Writing in the June 23 issue of the journal Neuron, Eric Courchesne, PhD, professor of neurosciences at the UC San Diego School of Medicine, and colleagues in Israel and Pittsburgh report that language areas located in the right and left sides of the brain are less synchronized in toddlers with autism than in toddlers displaying either language delay problems or typical development. The strength of synchronization was associated with individual language and communication abilities: the weaker the synchronization, the more severe the communication difficulties exhibited by the autistic child.
"Neural synchronization refers to the coordinated timing of neural activity across distinct brain areas," said Ilan Dinstein, PhD, a neurobiologist at the Weizmann Institute of Science in Rehovot, Israel, a member of the UCSD Autism Center of Excellence, and first author of the study.
"In a normal brain, neurons in separate areas belonging to a system with a particular function, such as vision or language, always stay in sync, even during sleep. Our study shows that in most brains of toddlers with autism this 'sync' is significantly weaker in brain areas that are responsible for language and communication abilities. Many things need to be set up right during brain development to enable normal sync between different brain areas. The wiring between the brain areas needs to be right and the neurons within each brain area need to send and receive their messages properly."
The findings, if corroborated by further research, could have significant impact, Dinstein said.
"It would be a biological rather than a behavioral measure that could be used to diagnose autism at a very young age around one year. The functional magnetic resonance image (fMRI) scan would not identify all of the individuals with autism, but it would be helpful in revealing the majority of individuals. The results also tell us that significant differences in the biology of language areas are apparent during very early stages of autism development. It will help focus further research into the brain differences that underlie autism."

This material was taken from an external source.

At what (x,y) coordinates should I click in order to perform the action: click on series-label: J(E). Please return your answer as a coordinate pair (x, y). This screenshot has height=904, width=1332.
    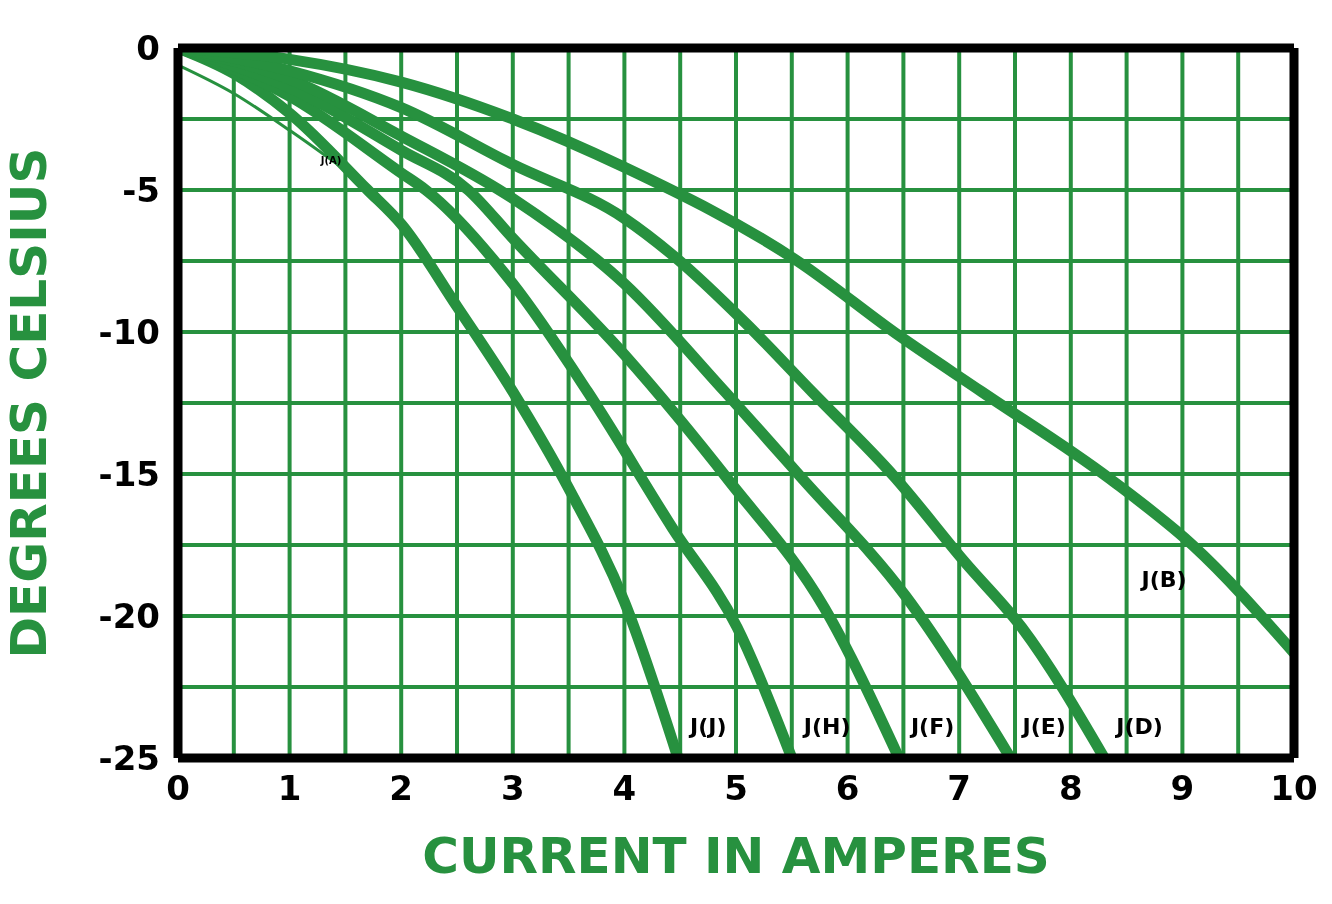
    Looking at the image, I should click on (1043, 726).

Though the exact cause of autism remains unknown, it is hypothesized that the neurological disorder which is marked by impaired social and communications skills, usually manifesting itself in the first few years of life arises from the development of abnormal neural networks with irregular connectivity and synchronization.

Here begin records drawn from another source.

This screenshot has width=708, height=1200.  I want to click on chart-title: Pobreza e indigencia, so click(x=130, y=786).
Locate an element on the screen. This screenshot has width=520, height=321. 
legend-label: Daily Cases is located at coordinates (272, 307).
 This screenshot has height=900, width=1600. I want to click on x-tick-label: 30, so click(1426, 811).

Autism is a developmental disorder that progresses with time. It is currently impossible to identify autism at birth and diagnoses, which are entirely based upon observed behavioral symptoms, are typically performed only after the age of 3. These facts help make the study of how autism develops particularly challenging. Affected toddlers are prone to incessant movement and random, uncontrolled behaviors, both of which can disrupt efforts to measure brain function and structure using different imaging techniques.

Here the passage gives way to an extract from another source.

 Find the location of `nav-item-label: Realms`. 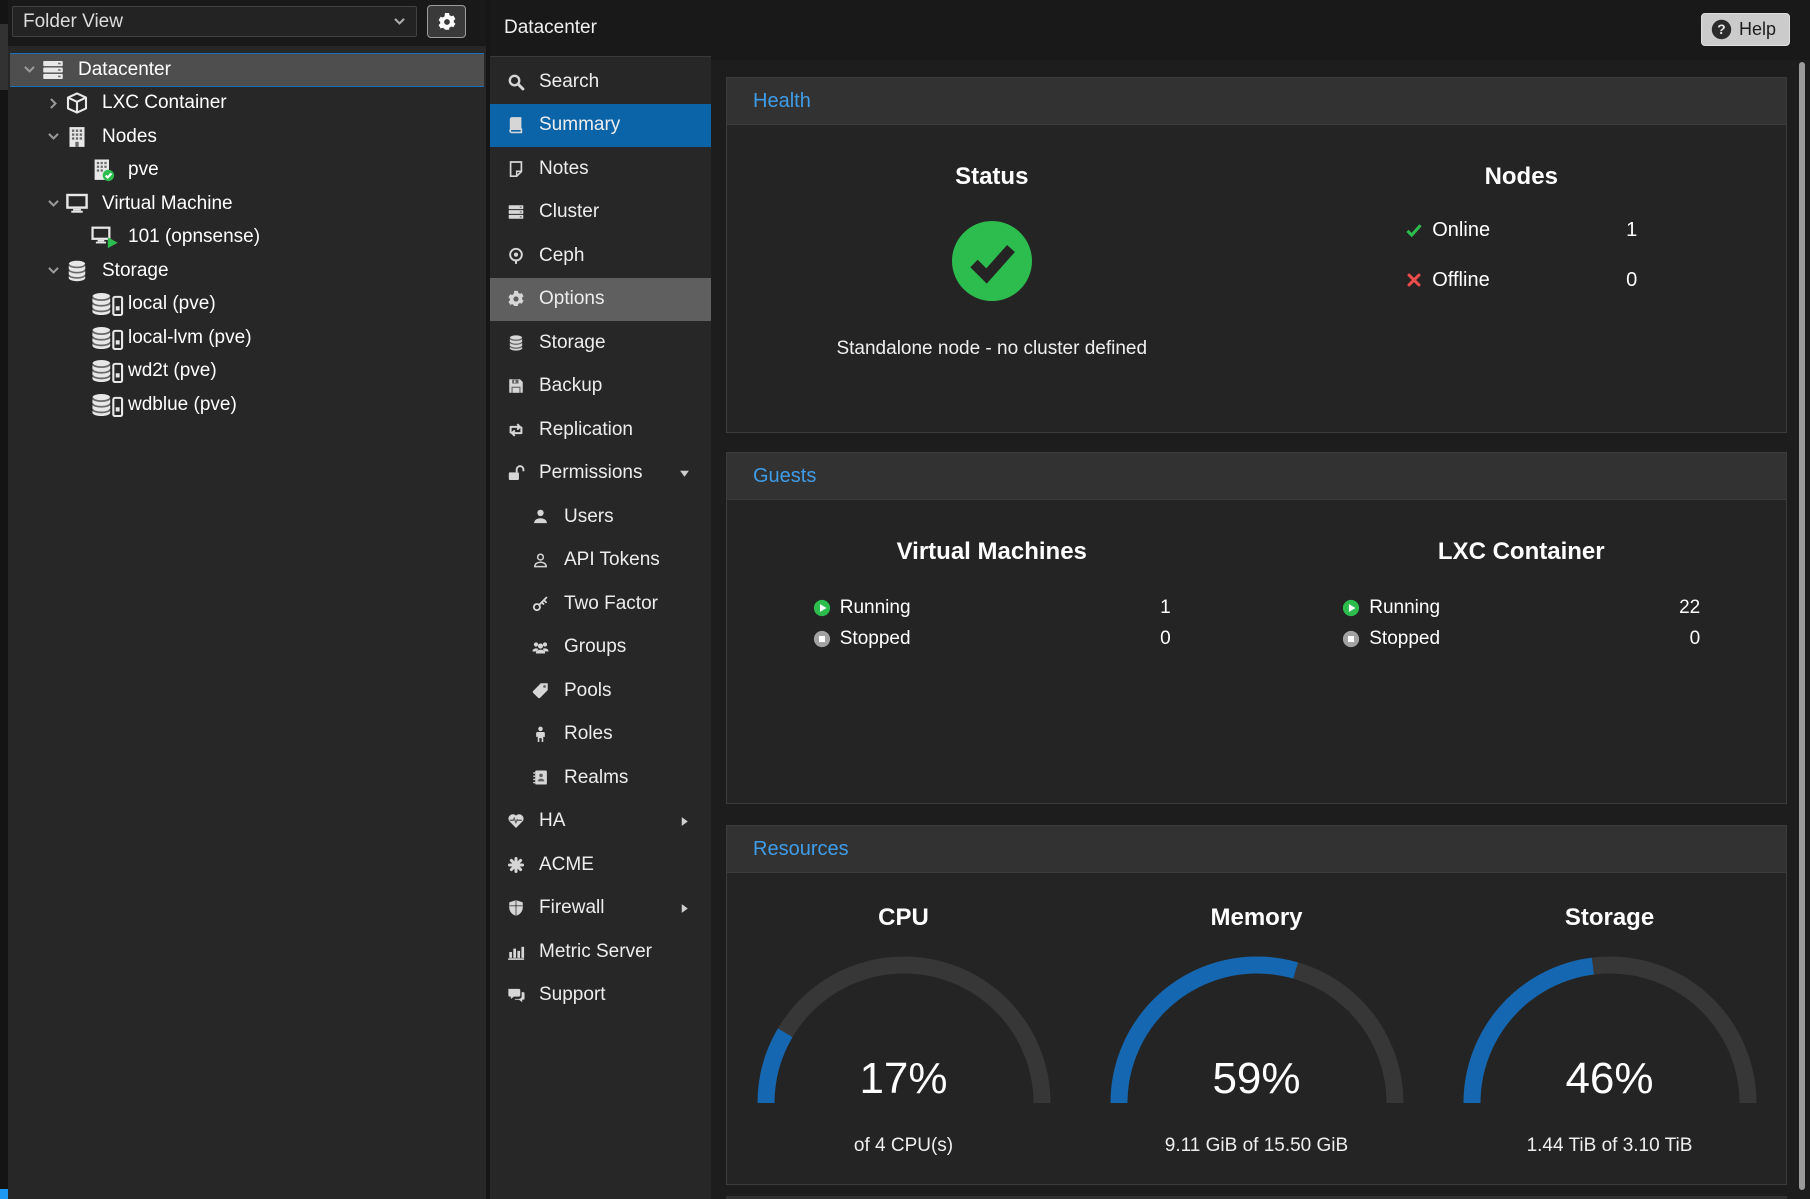

nav-item-label: Realms is located at coordinates (596, 777).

To sidestep these difficulties, the UCSD scientists studied toddlers' brains at night while they were sleeping. This novel approach meant toddlers with severe autism, who are often left out of studies due to their challenging behaviors, could be included, thus permitting scientists to successfully test the strength of brain synchronization in children with different levels of development and identify the brain areas that exhibited weak synchronization in those with autism.
"We hope that this work will be one of several enlightening steps leading to a fuller understanding of the underlying biology of autism during early development," said Dinstein. "Such an understanding is critical for developing the necessary diagnostic and therapeutical tools that are so needed for successful early intervention."